How's the language barrier?


----------



## Anakir (Mar 27, 2008)

This game looks sooo sweet. I can't wait for a translation patch.

I just can't wait so I'm going to fidget around with the japanese version while I wait for the english patch.


----------



## imgod22222 (Mar 27, 2008)

Which gundam series (if any) is this game based off of?

What are the names of the PS2 Gundam games, I'm interested in that. How are they comparable to the Z.O.E. games for PS2? [That is the only mecha game I've ever played, and I LOVED it in every possible way.


----------



## DarkMega NT Warr (Mar 27, 2008)

Well, based on the name, I'd say it's based off of the Gundam series: Mobile Suit Gundam 00


----------



## imgod22222 (Mar 27, 2008)

:erk: well... yeah. Recently I've been neglecting my anime-based needs. (for the past two years) So I'm a bit out-of-touch with Gundam. The latest Gundam I remember was Gundam SEED Destiny Must... watch...

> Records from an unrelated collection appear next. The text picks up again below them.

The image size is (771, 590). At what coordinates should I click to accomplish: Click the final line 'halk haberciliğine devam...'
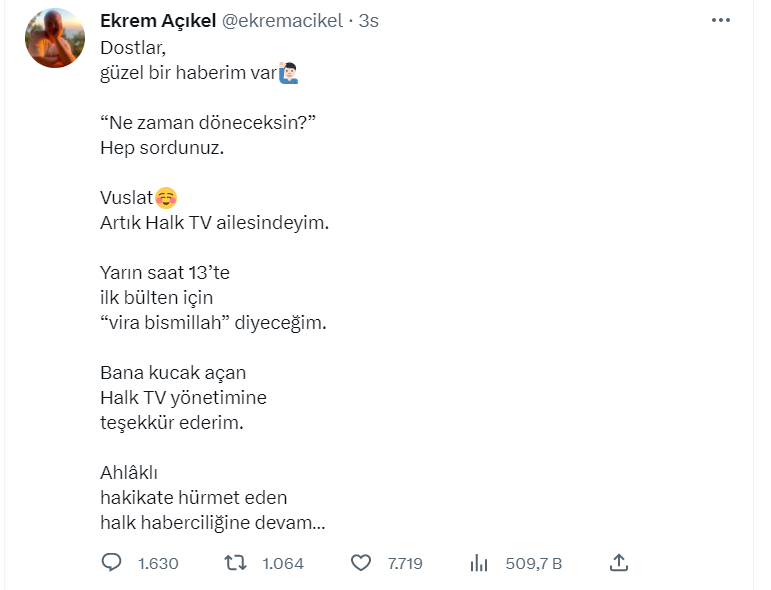(213, 522)

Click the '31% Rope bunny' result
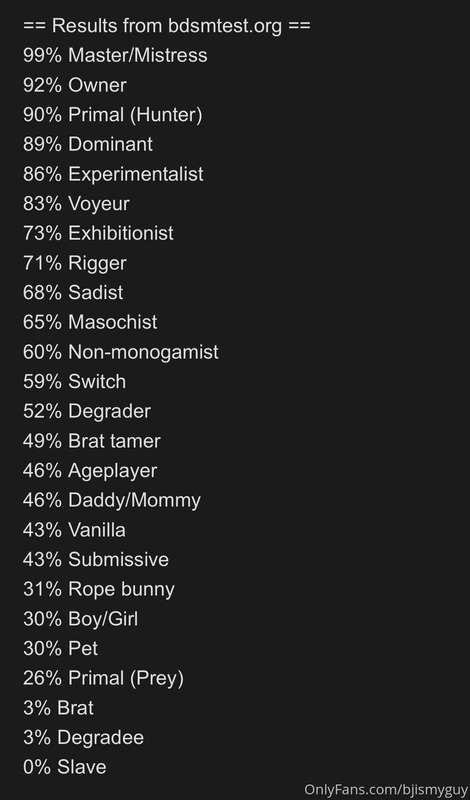click(x=99, y=589)
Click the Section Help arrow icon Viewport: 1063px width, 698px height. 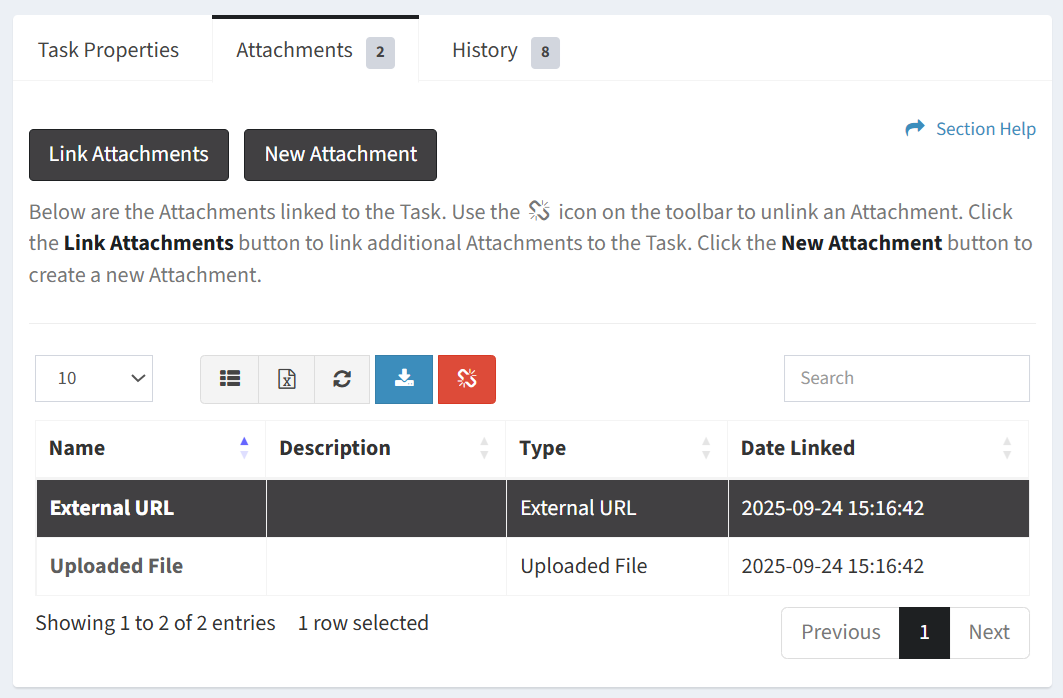pos(914,129)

The whole first season of Gundam 00 hasn't aired yet, has it? Can't find any fansubs of the whole series in the usual places.


----------



## DespizingU (Mar 27, 2008)

Wow, that youtube showing looks freaking amazing. I had no idea this was coming out, and I'll definitely try it out. Can't wait for an English version.


----------



## m3rox (Mar 27, 2008)

Played it this afternoon, pretty nice game, needs an English translation.


----------



## NonStopInTheMix (Mar 27, 2008)

THIS GAME IS AWESOMEEEE im playing now. But maybe because i watch the series so my expectations were met with this game n_n.

Translation barrier varies. If you're in the game to just go and mash up gundams then you dont need to know much lol. just google the controls. (4 different controls u can choose in game btw) for each mission you can choose any of your 4 favourite gundams! Each gundam has a Sword, Missiles, Charged Beam Rifle, Shield, and sash ability.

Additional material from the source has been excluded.